Most people react too quickly to problems.
I’ll use parenting as an example, but this is far beyond just a problem parents have. Let’s say you’re watching your young kid play in the backyard. You’re enjoying a book and some lemonade and they’re running around being a kid. Over the course of about an hour, that kid will do maybe 70 or 80 things that will look like they might turn into a disaster. They’ll pick up a rock, and some part of your brain will yell at you: “They’re going to throw that rock through a window! They’re going to try to eat it! They’re going to stab themselves in the eye with it! TELL THEM TO PUT IT DOWN!”
And of course, they aren’t going to do any of that stuff. They might put it in their pocket or use it to dig up other rocks, but it’s not going to be a disaster. If you wait 3 more seconds, you’ll see it. If you react immediately, you’ll not only give your kid a complex, but you’ll end up never reading that book and stressing yourself out and just going absolutely nuts.
This is most people, with most problems. An email comes in with a question about a project proposal you submitted. You freak out, your brain saying: “Did I forget to include that info? Did I do a bad job? Do I need to cover and scramble and come up with an excuse? Do I need to frantically drop whatever I’m working on right now and address this?” But if you wait, maybe 5 minutes later here comes the email: “Never mind, found the info on the next slide. Thanks!”

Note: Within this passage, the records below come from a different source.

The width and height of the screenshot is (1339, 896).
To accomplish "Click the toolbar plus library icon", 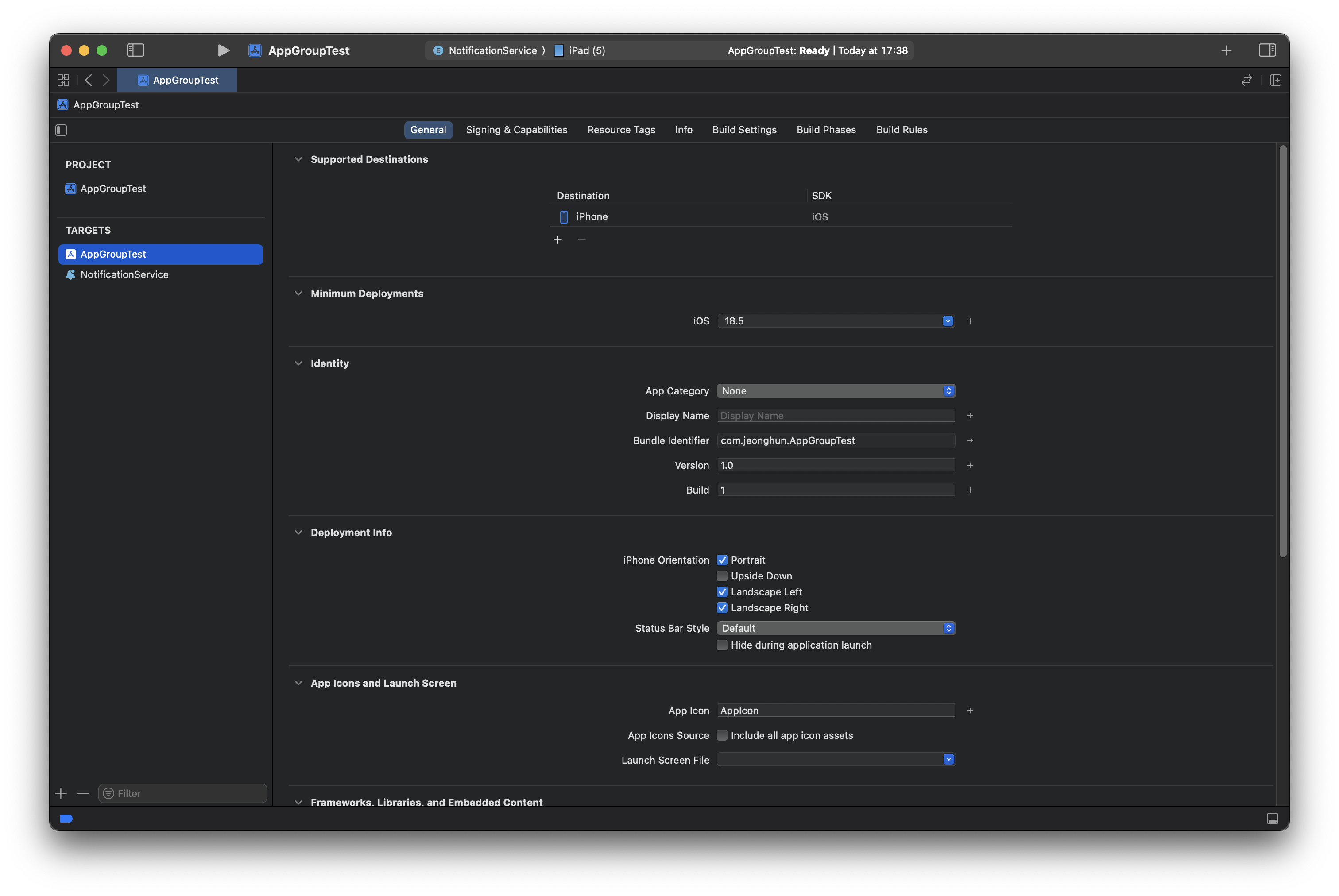I will [x=1226, y=50].
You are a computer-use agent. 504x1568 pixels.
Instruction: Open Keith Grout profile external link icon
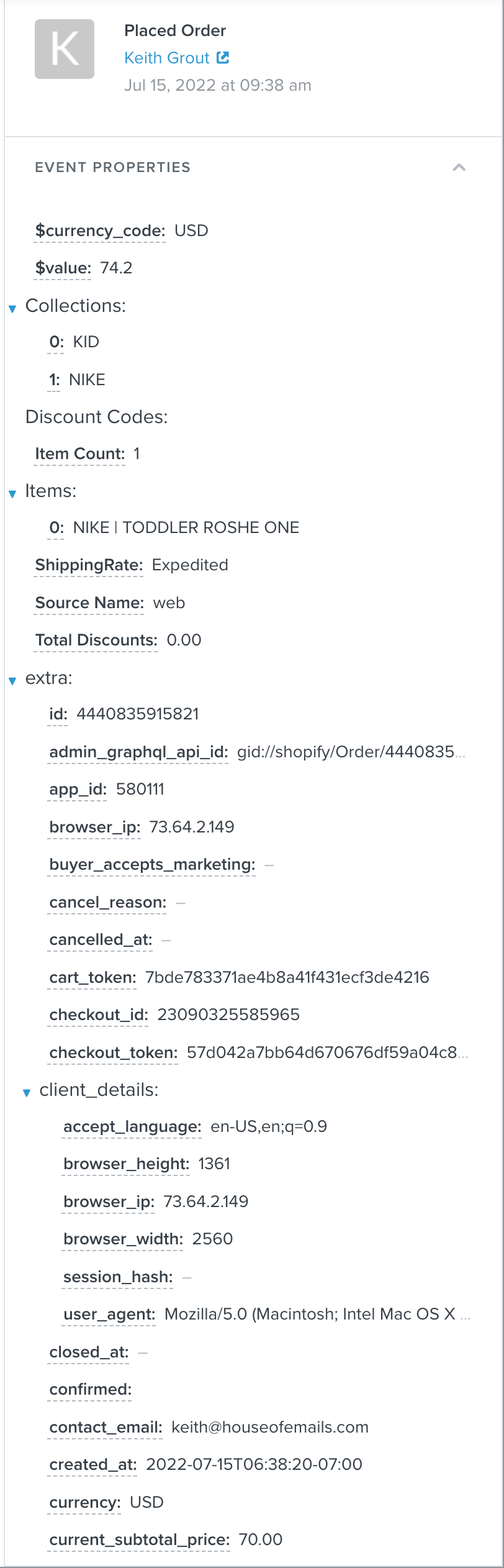pos(223,58)
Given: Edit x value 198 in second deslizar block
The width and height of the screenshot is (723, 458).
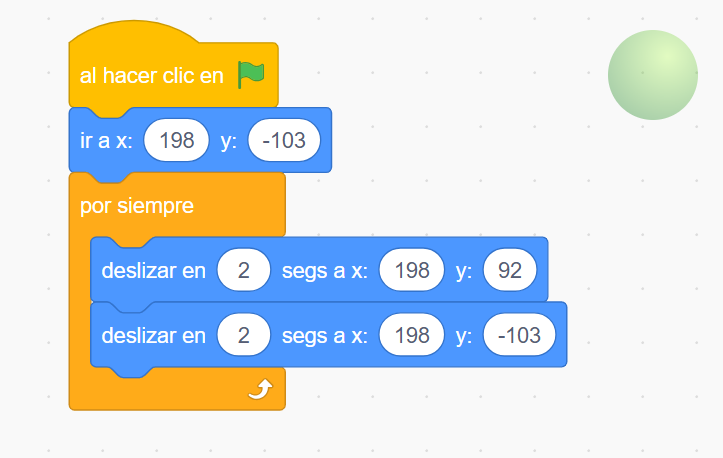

Very few situations will resolve any differently if you wait half an hour to address them instead of reacting immediately, but a large number will resolve themselves in that time. This is like the way animals do threat assessment: if you panic at the first sight of any predator, you waste so many calories running when you don’t have to that you’ll drop dead before any predator gets near you. Likewise, if you react immediately to every problem you’ll never live your life and you’ll end up creating more problems anyway.
Practice taking a calm measure of new information. Absorb, consider, then act. Reacting is an automatic response; it means the problem is controlling you, instead of the reverse.